Home Virtualization VMware SRM FAQ part 1
VMware SRM FAQ part 1 E-mail
Written by Administrator   
Tuesday, 04 May 2010 09:05

SRM FAQ - part 1

Michael created a great VMware SRM document and this FAQ is part of it. I want to thank Michael for sharing it with the rest of the world.

Generic

I want to install SRM, what do I need to do?
It is important to understand the SRM installation overview. You must install using the order of operation as shown
in the lab section of this document.
 You must do this on the protected site first, followed by the recovery side.
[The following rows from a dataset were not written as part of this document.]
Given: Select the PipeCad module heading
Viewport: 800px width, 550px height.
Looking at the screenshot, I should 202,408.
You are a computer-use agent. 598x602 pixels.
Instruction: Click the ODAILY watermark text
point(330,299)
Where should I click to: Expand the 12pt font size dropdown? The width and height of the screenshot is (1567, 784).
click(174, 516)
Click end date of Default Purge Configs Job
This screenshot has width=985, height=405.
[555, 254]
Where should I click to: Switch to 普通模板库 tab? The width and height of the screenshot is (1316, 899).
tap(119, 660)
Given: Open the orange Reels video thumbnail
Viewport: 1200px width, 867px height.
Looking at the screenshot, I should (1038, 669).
Here is the outline:

  1. SRM application installed at Protected Site
  2. SRM application plug in installed in VI clients that connect with the Protected Site
  3. SRA installed at the Protected Site
  4. SRM application installed at Recovery Site
  5. SRM application plug in installed in VI clients that connect with the Recovery Site
  6. SRA installed at the Recovery Site
  7. SRM configured at the Protected Site
  8. SRM server pairing
    1. Array Configured – both Protected Site and Recovery Site
    2. Inventory Mapping
    3. Protection Group
  9. SRM configured at the Recovery Site
    1. Recovery Plan created

You should now test and tweak SRM. Remember the goal is to have the required VM’s running at the recovery site
in the least amount of time.

What does an SRM lab require?
The ideal SRM lab requires the following:

  • Two VirtualCenter servers
  • Each VirtualCenter server would require at least one ESX server, and the Recovery should have two to
     show the integration with DRS as part of a recovery plan.
  • Each of the two sites requires shared storage that replicates. And it needs to be on the compatibility list.
     This shared storage can be the NetApp simulator, HP / LeftHand VSA, or the EMC Simulator.
     It can also be actual hardare based shared storage that can replicate.
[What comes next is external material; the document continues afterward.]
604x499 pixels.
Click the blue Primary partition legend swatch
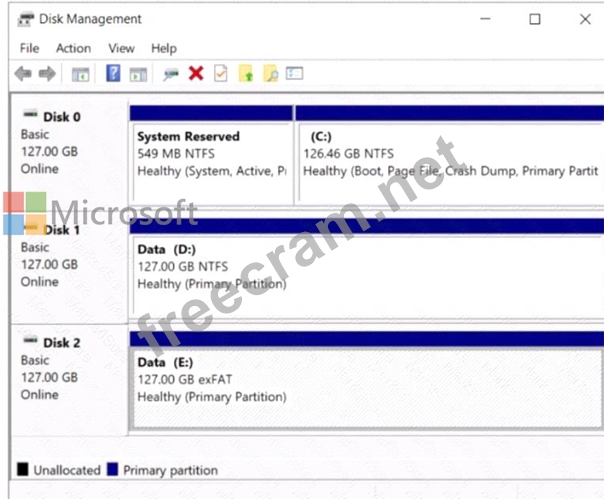pyautogui.click(x=113, y=469)
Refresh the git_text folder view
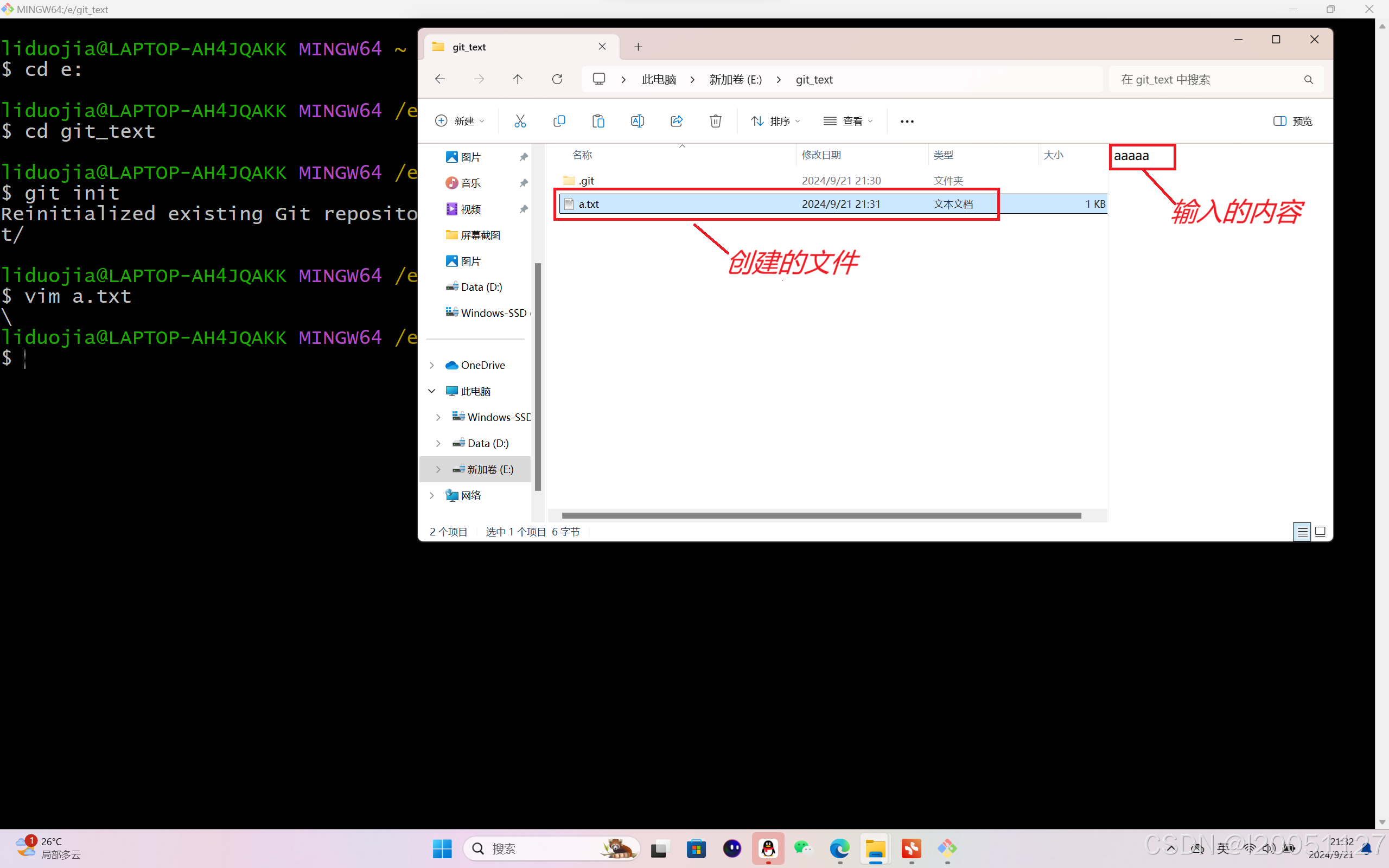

Some of the activities that can be shown would include:

  • Test failover
  • Actual failover
  • Failover with IP customization
  • Failover where multiple VM’s start on various ESX servers
  • The use of a virtual switch that can connect VM’s on different ESX servers to a private network.
     This is very useful for testing. By using a VLAN testing is possible that doesn’t impact the public network.
    Remember that the test bubble network that can be used in SRM only provides for communications on a per ESX host basis.
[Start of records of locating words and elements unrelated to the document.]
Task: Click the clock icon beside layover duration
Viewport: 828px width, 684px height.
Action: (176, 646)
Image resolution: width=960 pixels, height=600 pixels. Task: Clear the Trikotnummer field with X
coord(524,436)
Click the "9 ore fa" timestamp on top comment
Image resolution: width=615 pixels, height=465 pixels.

When does SRM raise VC events?
SRM will raise VC events for the following conditions:

  • Disk space low
  • CPU use exceeded limit
  • Memory low
  • Remote Site not responding
  • Remote Site heartbeat failed
  • Recovery Plan Test started, ended, succeeded, failed, or cancelled
  • Virtual Machine Recovery started, ended, succeeded, failed, or reports a warning

What are the recommended minimum alarm notifications?
We suggest the following alarm notifications. You can set them on the Alarm tab of the SRM status summary page.
Most organization will utilize email notifications but there are other choices as well.
Remember to set these suggest alarm notifications at both sides.

  • Remote Site Down
  • Remote Site Ping Failed
  • Replication Group Removed
  • Recovery Plan Destroyed
  • License Server Unreachable

How do I plan for disk utilization due to SRM database?
Recently we brought out the database sizing tool. Find it at
http://www.vmware.com/files/pdf/Site_Recovery_Manager_1.0U1_Database_Sizing_Calculator.xls.

Where can I find help for installing different array products?
The obvious is you can always visit the vendor of the array for help in the form of documents.
You can also find information elsewhere. A VMware support person has written how to guides for a variety of different arrays. They can be bound at
http://viops.vmware.com/home/people/chogan?view=overview . He has done an excellent job and I hope that his guides help you out.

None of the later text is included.